DATA RECORDS:
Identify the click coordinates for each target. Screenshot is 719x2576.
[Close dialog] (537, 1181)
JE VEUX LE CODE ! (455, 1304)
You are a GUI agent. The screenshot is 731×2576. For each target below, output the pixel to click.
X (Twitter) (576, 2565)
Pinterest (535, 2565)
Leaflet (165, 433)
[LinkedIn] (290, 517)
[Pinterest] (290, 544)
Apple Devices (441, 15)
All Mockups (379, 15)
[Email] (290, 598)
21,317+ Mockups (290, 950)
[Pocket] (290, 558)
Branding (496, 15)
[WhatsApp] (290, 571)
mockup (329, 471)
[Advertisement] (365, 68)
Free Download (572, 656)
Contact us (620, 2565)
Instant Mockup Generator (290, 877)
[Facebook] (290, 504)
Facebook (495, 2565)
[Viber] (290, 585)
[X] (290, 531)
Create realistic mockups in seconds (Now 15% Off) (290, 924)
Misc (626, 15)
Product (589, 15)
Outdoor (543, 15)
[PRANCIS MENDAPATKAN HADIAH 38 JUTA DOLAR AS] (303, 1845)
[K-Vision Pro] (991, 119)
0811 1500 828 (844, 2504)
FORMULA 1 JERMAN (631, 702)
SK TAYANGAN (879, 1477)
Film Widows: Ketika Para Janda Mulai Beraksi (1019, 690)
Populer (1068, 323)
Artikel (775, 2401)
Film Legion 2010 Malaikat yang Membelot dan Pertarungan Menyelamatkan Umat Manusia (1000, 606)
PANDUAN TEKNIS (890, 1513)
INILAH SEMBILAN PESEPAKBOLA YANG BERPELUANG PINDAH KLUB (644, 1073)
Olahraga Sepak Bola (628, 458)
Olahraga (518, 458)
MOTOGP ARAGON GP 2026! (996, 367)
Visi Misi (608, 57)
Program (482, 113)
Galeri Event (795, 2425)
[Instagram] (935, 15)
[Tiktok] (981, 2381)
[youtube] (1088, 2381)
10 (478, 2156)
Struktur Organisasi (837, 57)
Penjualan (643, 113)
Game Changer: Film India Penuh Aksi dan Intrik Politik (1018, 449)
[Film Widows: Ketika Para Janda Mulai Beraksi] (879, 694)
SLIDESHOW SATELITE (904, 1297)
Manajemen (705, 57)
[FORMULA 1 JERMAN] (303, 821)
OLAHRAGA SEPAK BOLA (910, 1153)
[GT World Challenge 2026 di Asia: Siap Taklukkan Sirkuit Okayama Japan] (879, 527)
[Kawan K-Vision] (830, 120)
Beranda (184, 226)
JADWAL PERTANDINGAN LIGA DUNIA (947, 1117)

PROBLEM: If a line in the data above includes the string "target", copy it.

RESPONSE TO THIS TASK:
Identify the click coordinates for each target. Screenshot is 719x2576.
You are a GUI agent. The screenshot is 731×2576. For each target below, output the pixel to click.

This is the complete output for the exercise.